======== SOURCE EXCERPT

IS GOD GONE OR JUST ASLEEP?

(Preached on Sunday, June 21, 2009)

And Jesus was in the stern, head on a pillow, sleeping!  They roused him, saying, “Teacher, is it nothing to you that we’re going down?”           -Mark 4:38

 

Have you ever been on a large body of water in the midst of a storm in a small boat?  When I visited Israel three years ago one of the highlights was our excursion on the Sea of Galilee in a replica fishing boat similar to the boat Jesus and his disciples may have used.  That day the sea was smooth as glass and it was an inspiring, peaceful, sacred time we enjoyed on the water.  But the day before the winds were strong from the east, the sky was grey with sporadic rain, and the waves were quite large.  We witnessed a smaller fishing boat with two fishermen aboard face quite a struggle on those waters.  I would not have wanted to be on that water even in the slightly larger boat we used.

================
======== DATASET ENTRIES

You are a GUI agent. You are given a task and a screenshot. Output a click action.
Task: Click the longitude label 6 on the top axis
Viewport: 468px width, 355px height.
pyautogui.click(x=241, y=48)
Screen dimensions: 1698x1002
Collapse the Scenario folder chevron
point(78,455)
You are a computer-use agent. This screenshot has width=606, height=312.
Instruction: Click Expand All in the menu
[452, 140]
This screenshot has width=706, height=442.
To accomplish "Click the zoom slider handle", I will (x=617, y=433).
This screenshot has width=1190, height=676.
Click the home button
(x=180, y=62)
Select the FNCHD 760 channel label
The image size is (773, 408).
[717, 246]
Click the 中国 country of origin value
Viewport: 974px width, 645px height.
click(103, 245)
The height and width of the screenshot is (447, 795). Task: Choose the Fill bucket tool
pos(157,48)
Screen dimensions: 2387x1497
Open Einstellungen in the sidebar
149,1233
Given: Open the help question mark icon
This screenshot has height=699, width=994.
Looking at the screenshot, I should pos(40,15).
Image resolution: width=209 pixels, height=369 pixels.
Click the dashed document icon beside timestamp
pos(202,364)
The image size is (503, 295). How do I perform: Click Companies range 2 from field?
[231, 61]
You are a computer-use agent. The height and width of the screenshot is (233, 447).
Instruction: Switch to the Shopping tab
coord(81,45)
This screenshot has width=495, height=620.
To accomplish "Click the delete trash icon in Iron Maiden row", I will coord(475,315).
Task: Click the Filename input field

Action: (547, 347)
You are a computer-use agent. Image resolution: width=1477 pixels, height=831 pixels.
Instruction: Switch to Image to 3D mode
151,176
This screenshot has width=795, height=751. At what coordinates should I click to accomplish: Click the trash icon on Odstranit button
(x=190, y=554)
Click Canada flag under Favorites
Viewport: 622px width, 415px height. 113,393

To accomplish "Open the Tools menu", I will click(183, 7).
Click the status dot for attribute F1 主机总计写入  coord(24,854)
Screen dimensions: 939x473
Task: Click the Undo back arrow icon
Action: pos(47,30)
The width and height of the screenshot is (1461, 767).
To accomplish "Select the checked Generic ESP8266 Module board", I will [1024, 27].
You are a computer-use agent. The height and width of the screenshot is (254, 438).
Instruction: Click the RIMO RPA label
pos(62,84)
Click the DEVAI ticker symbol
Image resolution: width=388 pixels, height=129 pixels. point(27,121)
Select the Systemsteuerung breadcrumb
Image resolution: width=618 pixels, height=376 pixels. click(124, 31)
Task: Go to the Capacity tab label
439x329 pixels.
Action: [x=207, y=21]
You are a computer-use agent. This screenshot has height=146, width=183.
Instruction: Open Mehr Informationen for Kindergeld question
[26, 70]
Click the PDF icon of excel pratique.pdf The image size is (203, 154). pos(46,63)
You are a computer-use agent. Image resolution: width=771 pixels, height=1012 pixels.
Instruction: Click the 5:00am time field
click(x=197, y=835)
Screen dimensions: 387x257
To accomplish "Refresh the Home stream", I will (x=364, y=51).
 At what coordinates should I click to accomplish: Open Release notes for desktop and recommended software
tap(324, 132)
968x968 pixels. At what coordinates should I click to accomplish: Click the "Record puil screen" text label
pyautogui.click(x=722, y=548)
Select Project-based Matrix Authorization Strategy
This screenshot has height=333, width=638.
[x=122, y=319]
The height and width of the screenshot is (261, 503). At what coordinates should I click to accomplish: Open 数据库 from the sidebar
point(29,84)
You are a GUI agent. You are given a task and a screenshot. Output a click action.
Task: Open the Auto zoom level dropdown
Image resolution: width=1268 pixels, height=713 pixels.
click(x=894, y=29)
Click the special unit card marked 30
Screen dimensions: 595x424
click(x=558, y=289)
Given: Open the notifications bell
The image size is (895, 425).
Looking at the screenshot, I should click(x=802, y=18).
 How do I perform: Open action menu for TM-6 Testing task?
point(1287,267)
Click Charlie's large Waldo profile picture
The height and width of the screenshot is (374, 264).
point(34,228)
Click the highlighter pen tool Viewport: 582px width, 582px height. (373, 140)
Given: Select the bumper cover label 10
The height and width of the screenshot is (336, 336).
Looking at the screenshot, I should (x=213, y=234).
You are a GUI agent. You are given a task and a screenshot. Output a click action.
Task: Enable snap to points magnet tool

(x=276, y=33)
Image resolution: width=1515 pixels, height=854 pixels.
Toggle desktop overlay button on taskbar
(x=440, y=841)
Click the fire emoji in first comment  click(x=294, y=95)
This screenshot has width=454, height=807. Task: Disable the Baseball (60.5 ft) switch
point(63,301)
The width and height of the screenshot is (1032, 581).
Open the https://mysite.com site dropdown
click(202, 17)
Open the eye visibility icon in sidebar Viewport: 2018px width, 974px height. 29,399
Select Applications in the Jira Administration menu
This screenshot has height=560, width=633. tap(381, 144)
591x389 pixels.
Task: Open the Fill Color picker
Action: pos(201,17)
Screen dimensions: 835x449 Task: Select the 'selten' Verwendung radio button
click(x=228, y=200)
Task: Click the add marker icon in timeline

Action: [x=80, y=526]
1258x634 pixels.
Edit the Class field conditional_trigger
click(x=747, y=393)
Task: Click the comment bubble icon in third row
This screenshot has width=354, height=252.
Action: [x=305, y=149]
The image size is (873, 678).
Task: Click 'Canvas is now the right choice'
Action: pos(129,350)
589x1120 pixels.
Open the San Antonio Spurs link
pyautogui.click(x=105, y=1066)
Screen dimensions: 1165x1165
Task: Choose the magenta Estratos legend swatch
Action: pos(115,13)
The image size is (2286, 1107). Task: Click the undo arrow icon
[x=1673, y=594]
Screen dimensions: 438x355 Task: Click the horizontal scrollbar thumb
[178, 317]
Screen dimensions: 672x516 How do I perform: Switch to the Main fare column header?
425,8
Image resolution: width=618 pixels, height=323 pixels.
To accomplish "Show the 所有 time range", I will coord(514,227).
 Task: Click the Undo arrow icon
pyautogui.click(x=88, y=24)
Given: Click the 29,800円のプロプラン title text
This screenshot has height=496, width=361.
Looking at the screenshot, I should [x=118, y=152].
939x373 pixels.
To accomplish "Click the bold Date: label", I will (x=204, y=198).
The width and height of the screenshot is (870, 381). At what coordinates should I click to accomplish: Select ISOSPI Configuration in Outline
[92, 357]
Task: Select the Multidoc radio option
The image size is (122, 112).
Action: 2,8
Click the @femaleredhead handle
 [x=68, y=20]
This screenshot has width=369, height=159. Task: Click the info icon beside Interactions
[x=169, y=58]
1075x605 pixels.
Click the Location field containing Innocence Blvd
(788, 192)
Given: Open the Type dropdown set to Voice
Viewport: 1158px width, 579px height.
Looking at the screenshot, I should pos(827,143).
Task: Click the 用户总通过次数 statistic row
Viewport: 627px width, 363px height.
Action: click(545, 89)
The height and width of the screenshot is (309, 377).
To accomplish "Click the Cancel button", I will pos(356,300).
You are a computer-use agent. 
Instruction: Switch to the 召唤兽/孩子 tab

================

> [WHAT TO WORK ON]
1: Using the sermon, decide whether each statement agrees with it, answering yes or no and quoting the deciding words: (a) The sermon was preached on Sunday, June 21, 2009. (b) On the day of the excursion on the Sea of Galilee, the water was rough. (c) The day before the excursion, strong winds came from the west.
2: Continue the sermon about Jesus asleep in the storm, picking up after its final sentence.

> [ANSWERS]
1:
(a) Yes: "(Preached on Sunday, June 21, 2009)"
(b) No: "That day the sea was smooth as glass"
(c) No: "the winds were strong from the east"

2:
 

I was on a large body of water in a small canoe once.  It was a huge lake in the Minnesota Boundary Waters, not quite as large as the Sea of Galilee, but very close.  And the canoe was a much smaller craft than the fishing boat in Israel.  Those lakes in Minnesota are smooth as glass each morning.  You can glide across them as easy as ice skates on a frozen lake.  But as the day goes by, the winds and other activity stir the water so that they become much choppier.  This particular day as we entered this large lake, making for camp late in the afternoon, the wind was particularly strong so the waves were stirred up to about 1 – 2 feet tall.  That may not sound like much, but our canoe had 3 persons with all our gear and rode very low in the water, with only about 10 inches clearance from the top of the gunwales, the boat sides, to the water line.  Those waves felt huge, and were clearly higher than the sides of the canoe.  Paddling into the wind on such choppy water was extremely difficult, and quite frightening.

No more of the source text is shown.